One of the great pleasures of art is the delights and discoveries you encounter along the way.
Grand Rapids Symphony’s performance of Rachmaninoff’s Rhapsody on a Theme of Paganini easily transported its listeners to another time and place. How could it not with the elegant and engaging Joyce Yang at the piano, sailing the ship, and the irrepressible guest conductor Perry So, navigating the voyage?
No doubt, the music that led Christopher Reeve to fall in love with Jane Seymour in the 1980 film, Somewhere in Time, artfully played by a Van Cliburn Competition medalist, was the draw to the performance by the Grand Rapids Symphony in DeVos Performance Hall on Friday, October 7.

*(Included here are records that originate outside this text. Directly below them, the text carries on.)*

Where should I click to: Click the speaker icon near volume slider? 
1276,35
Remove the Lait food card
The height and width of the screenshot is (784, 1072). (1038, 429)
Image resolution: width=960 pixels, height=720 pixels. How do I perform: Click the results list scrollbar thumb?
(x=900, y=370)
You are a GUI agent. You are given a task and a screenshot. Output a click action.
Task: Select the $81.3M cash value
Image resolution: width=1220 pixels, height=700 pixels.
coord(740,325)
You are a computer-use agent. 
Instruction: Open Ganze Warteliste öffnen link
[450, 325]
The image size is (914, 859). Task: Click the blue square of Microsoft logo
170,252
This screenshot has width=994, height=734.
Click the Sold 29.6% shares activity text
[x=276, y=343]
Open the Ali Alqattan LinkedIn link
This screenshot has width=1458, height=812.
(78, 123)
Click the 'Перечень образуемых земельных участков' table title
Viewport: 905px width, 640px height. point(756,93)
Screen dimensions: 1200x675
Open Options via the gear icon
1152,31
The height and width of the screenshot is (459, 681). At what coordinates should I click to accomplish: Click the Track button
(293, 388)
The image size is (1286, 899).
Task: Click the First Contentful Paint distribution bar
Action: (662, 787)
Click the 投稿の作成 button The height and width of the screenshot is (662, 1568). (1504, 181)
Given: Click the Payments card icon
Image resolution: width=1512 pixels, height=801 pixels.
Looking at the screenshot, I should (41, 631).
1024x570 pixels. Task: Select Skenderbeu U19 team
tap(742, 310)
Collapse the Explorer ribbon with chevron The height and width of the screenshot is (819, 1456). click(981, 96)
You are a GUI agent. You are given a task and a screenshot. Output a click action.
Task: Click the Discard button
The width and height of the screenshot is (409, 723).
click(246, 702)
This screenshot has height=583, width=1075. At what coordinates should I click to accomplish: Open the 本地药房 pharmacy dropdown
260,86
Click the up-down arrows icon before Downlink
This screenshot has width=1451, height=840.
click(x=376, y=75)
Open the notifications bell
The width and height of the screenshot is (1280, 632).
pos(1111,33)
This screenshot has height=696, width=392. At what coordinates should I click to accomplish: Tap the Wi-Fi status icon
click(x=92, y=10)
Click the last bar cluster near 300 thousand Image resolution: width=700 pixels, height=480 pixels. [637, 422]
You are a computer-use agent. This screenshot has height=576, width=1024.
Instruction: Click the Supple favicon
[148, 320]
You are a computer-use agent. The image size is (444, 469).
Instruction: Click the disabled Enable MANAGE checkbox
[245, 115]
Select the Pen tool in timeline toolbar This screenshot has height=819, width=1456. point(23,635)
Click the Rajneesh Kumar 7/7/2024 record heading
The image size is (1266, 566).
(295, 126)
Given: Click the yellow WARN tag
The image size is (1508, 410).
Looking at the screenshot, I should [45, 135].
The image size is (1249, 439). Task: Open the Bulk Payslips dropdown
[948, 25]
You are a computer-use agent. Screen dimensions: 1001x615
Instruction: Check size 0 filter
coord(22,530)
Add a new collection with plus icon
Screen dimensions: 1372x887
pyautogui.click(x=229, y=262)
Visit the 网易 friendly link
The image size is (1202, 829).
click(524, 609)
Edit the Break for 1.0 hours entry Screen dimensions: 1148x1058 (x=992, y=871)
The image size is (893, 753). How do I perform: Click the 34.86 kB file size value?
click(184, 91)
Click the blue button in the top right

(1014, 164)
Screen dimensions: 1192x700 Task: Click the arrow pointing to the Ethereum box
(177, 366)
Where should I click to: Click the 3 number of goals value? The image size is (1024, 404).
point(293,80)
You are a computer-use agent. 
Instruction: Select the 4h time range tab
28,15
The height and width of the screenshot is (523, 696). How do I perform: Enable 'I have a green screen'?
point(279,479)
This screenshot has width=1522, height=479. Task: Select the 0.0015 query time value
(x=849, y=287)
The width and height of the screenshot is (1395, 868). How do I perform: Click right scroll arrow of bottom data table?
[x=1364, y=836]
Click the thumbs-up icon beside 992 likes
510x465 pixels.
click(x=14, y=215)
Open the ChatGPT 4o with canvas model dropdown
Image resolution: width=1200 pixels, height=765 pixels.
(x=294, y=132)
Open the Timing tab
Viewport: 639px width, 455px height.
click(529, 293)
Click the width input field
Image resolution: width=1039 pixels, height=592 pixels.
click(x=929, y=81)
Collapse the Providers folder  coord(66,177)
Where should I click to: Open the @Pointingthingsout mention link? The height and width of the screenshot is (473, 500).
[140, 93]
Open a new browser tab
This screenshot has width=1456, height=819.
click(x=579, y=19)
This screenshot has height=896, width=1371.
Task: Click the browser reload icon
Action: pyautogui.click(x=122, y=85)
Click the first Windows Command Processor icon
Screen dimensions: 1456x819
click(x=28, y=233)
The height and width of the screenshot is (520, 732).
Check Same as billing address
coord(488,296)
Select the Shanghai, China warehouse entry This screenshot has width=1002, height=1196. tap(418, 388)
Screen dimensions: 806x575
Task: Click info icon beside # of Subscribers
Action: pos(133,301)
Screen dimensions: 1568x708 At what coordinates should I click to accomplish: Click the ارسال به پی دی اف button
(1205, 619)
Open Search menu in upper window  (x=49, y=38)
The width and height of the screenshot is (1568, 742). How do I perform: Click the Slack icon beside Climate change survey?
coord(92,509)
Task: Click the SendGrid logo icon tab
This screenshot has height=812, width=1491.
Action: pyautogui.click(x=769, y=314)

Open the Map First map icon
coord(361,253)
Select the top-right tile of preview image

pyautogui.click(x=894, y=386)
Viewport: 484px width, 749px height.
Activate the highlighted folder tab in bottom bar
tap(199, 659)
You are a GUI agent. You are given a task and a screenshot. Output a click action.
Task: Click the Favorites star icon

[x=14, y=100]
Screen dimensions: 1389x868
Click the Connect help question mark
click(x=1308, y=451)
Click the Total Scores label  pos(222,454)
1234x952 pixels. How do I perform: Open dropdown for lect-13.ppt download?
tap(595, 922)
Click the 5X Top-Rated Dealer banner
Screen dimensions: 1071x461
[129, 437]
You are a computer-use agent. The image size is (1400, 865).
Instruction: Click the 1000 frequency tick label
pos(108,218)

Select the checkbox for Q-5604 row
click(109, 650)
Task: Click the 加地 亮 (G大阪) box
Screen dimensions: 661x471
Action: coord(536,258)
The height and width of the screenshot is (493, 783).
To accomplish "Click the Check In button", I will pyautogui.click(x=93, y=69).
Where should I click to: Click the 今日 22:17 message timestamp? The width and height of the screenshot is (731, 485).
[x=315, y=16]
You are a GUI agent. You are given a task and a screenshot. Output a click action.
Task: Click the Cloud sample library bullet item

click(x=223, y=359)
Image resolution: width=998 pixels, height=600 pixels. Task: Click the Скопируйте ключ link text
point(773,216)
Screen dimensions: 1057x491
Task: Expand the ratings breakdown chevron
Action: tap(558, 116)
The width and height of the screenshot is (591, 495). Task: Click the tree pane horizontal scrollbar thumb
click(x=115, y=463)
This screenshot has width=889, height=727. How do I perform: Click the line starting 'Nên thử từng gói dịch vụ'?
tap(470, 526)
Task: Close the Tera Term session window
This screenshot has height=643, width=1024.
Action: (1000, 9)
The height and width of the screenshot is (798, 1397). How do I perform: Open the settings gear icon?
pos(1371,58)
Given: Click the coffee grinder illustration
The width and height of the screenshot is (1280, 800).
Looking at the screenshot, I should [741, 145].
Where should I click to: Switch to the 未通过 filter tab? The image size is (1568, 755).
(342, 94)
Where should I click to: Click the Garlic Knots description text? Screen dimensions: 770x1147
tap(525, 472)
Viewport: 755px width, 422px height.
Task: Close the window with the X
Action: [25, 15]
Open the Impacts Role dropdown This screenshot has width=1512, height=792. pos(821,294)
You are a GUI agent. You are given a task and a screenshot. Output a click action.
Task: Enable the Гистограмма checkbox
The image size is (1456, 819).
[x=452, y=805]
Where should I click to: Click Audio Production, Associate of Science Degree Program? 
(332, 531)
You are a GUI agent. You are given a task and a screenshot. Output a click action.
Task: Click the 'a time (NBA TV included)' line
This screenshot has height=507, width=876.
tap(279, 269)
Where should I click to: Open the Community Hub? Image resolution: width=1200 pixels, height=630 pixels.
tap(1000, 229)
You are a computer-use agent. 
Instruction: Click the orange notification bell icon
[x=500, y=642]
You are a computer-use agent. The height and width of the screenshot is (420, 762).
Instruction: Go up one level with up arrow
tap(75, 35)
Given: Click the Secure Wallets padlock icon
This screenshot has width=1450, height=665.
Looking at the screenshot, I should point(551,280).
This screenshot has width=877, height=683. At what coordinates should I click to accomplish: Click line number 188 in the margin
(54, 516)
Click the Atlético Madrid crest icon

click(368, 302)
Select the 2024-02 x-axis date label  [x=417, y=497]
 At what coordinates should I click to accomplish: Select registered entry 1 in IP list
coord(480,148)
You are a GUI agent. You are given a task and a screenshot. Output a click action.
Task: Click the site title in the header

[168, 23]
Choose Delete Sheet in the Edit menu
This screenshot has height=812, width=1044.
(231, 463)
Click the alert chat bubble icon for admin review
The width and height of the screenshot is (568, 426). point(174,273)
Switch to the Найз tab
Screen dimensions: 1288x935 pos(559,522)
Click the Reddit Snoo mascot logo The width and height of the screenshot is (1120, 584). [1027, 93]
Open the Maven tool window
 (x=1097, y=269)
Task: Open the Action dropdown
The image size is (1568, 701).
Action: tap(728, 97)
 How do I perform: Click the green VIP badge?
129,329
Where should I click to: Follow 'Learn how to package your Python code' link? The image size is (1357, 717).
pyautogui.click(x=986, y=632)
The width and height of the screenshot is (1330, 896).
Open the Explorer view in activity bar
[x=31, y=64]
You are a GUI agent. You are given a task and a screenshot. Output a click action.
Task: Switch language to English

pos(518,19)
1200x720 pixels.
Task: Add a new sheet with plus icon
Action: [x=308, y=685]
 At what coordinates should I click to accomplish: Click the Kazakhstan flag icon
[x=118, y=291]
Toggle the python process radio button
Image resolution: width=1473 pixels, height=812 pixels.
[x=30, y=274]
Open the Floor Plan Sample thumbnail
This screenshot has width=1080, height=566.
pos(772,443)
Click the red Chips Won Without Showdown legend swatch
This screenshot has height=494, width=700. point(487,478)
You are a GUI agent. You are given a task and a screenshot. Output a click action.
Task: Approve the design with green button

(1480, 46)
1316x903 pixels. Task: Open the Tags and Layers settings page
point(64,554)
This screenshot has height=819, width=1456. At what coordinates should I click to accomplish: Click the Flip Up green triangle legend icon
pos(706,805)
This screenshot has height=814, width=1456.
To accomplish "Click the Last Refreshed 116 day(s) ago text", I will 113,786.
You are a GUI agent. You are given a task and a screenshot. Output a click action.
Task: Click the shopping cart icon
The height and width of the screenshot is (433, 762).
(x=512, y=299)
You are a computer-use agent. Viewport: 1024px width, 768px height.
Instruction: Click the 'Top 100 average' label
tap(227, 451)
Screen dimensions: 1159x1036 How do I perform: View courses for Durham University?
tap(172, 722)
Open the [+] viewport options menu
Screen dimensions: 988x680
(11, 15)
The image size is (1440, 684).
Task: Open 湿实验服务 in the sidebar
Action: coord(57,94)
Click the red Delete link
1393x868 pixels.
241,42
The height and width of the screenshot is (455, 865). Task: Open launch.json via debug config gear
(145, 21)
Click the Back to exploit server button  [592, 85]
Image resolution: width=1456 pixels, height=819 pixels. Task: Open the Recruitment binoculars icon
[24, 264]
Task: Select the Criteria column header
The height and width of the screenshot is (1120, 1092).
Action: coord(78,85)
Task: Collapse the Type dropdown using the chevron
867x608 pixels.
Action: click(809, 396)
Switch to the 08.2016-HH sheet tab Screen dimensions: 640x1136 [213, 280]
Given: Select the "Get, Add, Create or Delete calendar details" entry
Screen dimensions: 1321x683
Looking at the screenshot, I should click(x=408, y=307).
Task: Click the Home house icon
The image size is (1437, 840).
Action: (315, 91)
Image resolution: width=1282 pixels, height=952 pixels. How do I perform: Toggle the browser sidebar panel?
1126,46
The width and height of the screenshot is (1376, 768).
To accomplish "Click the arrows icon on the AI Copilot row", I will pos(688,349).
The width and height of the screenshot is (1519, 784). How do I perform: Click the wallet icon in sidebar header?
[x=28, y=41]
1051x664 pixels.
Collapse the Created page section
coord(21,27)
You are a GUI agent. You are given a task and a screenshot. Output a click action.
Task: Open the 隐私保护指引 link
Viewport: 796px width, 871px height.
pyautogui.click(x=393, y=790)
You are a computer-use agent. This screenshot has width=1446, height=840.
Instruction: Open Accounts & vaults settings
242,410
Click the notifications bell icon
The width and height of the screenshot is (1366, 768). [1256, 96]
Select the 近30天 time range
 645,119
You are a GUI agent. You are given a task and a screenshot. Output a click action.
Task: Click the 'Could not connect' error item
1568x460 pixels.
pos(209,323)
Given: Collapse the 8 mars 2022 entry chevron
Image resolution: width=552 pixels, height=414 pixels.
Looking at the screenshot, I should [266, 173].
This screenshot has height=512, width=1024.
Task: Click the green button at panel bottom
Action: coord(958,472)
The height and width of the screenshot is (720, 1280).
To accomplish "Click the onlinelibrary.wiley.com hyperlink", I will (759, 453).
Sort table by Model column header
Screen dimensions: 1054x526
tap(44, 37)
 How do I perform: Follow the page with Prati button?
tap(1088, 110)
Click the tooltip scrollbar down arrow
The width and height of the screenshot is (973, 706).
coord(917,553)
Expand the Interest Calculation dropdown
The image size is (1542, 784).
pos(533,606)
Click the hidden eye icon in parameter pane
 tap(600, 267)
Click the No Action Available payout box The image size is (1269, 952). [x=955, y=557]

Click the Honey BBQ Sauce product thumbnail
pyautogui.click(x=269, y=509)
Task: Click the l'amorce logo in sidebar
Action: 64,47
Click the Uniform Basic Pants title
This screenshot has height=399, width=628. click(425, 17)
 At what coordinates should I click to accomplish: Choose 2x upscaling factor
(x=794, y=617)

The surprising discovery of the evening was Polish composer Witold Lutosławski’s appealing and challenging Concerto for Orchestra. The Grand Rapids Symphony's performance was nothing short of magnificent.
The second concert in the 2016-17 Richard and Helen DeVos Classical Series, which repeated on Saturday, October 8, was destined to be a big hit from the downbeat of Antonin’ Dvorak’s Carnival Overture, an earthy, energetic concert opener, that drew applause and actual cheers from the audience of 1,017.
Perry So, who guest conducted the Grand Rapids Symphony in March, returned full of vim and vigor for the evening. It takes only a few minutes to see that the Hong Kong-born conductor likes the orchestra, and the orchestra likes him. That mattered in the Concerto for Orchestra.
Bela Bartok’s Concerto for Orchestra, composed in 1943, is the best-known work in the form that essentially calls for every section and every instrument in the ensemble to give a virtuosic performance. It’s a mostly modern approach because only in modern times could orchestras pull it off.
Lutosławski, like nearly all of his contemporaries in communist-dominated Eastern Europe, suffered much oppression from the state and rose above it. Somewhat subversively, the composer drew heavily upon Polish folk melodies and reached back to the Baroque for such compositional techniques and forms as the passacaglia, toccata and chorale to work his musical mischief.
Taken together, between melodies easily grasped and familiar forms, Lutosławski offers listeners an unobstructed view of the mettle of the ensemble performing it. The power of the Grand Rapids Symphony’s brass, the agility of its woodwinds, the precision of its percussion and the sonorities of orchestra strings were on full display, and it was a wonder to behold for an entire 30 minutes.
Conductor Perry So commanded the podium and led the Grand Rapids Symphony in a brilliant performance. An arching opening gave way to an airy, almost unworldly scherzo and then to an intense, brooding chorale with a dazzling finish. Through layers of complexity at times as sudden as an explosion or as gentle as the flutter of a butterfly’s wings or as exhilarating as a plunge over a cliff, conductor and orchestra gave a sensational account.
Pianist Joyce Yang, who first appeared with the Grand Rapids Symphony in 2015, returned with music that served as the soundtrack of her own personal love story. While performing “Rhapsody in the Theme of Paganini” with the Alabama Symphony Orchestra in 2013, she met the orchestra’s assistant principal bass player. Long story short, they were married in August.
In Grand Rapids, it was down to business for the Silver Medalist at the 2005 Van Cliburn International Piano Competition.
The Korean-American pianist is at once cerebral and passionate at the piano. Though intense or effervescent when called upon, the added force of expression doesn’t interfere with the clarity of her lines. The sheer variety of the first dozen and a half variations proved Yang’s ability to communicate effectively in any musical situation.
The young pianist and young conductor weren’t always in precise lockstep. But they corrected quickly.
Most everyone’s favorite passage is the achingly gorgeous 18th variation. Between Yang’s intimate introspection and the light, floaty accompaniment that So drew from the orchestra, it was ravishingly beautiful.
Six more variations of increasing complexity made for a wild ride in a fast machine that left the audience roaring its approval. Yang, clearly delighted, offered as an encore a gently, sweet performance of Alberto Ginastera’s “Dance of the Beautiful Maiden” from his set of Three Argentine Dances, written just three years after Rachmaninoff’s Rhapsody, but half a world apart.
Just before the Concerto for Orchestra, the second half opened with Bedrich Smetana’s Overture to The Bartered Bride. It’s a comic opera, but programming it before the Lutosławski was no laughing matter. It’s a heavy burden for the strings under any circumstances. You have to admire how they pulled it off and came back for more.